**Task description**: Please rewrite the part of the records that opens with the line containing "Viewport: 1460px width, 660px height." and closes with the line containing "tap(1180, 150)", with "gray background" changed to "white background" and everything else left the same. Leave the pictures out of your answer.

**Exercise input**:
+++
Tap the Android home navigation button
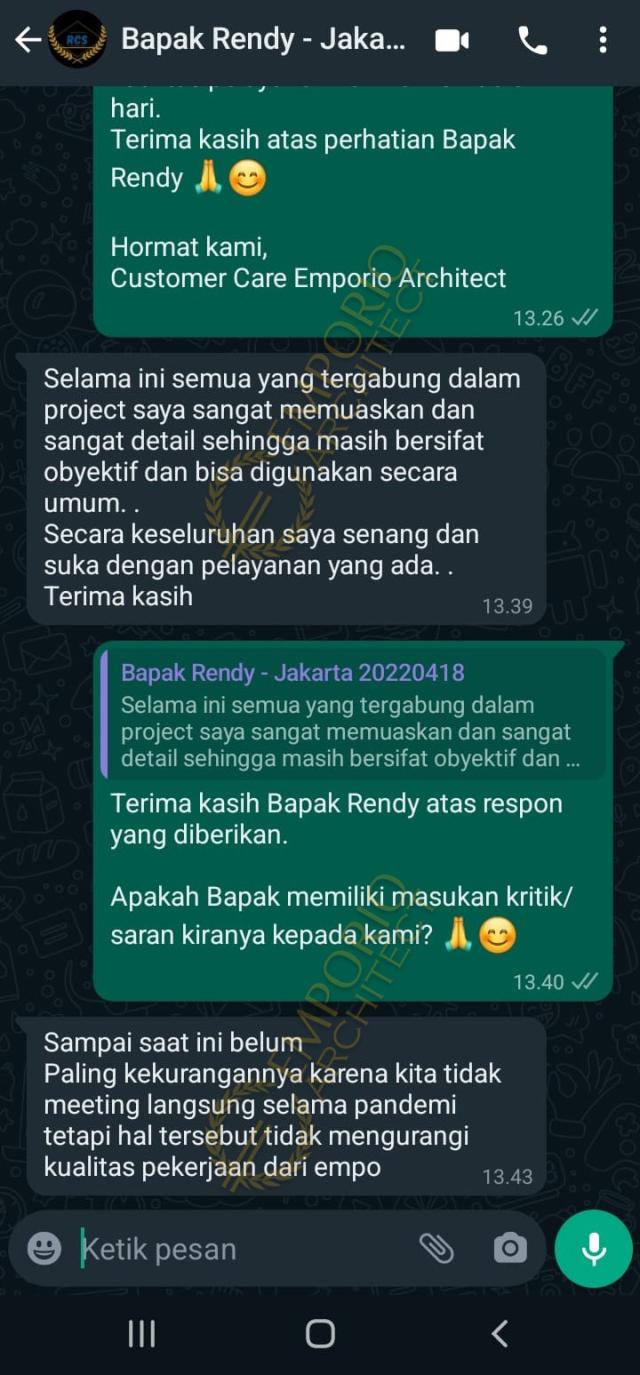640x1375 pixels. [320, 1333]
+++
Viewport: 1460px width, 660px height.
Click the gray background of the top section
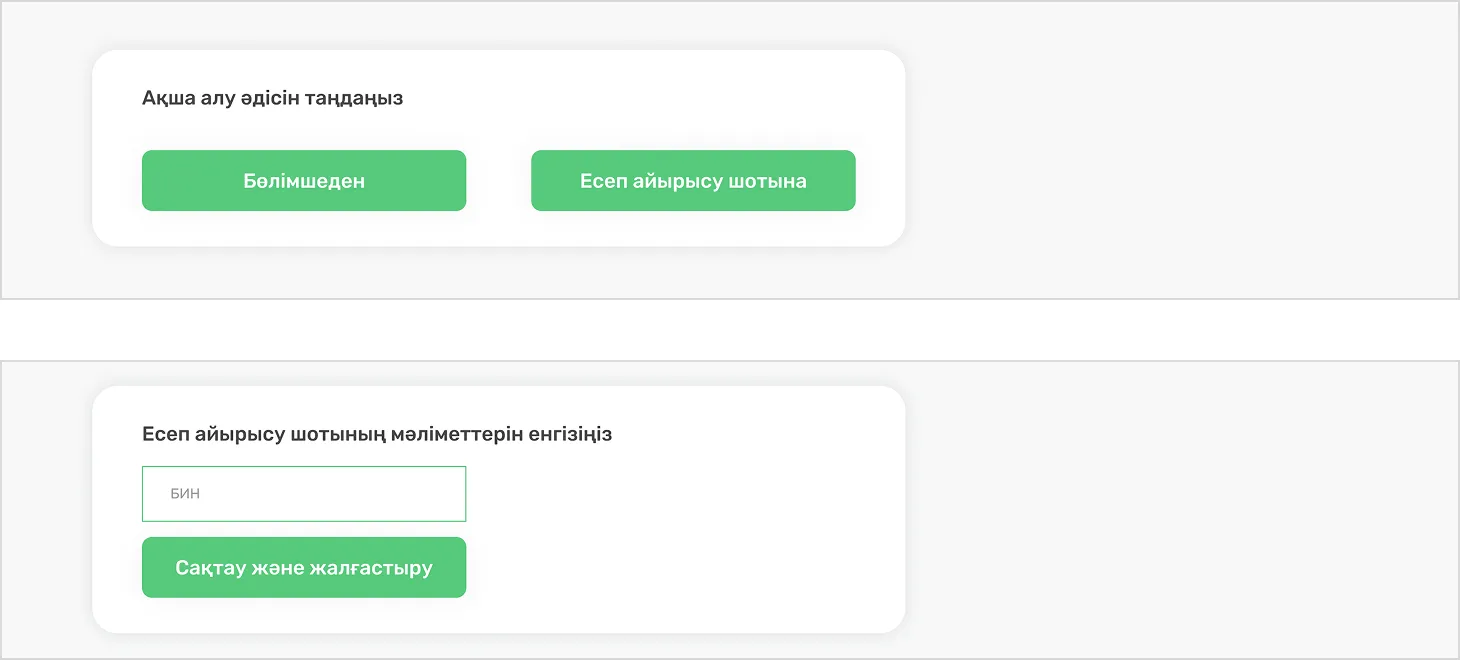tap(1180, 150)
+++
**Task output**:
Viewport: 1460px width, 660px height.
Click the white background of the top section
tap(1180, 150)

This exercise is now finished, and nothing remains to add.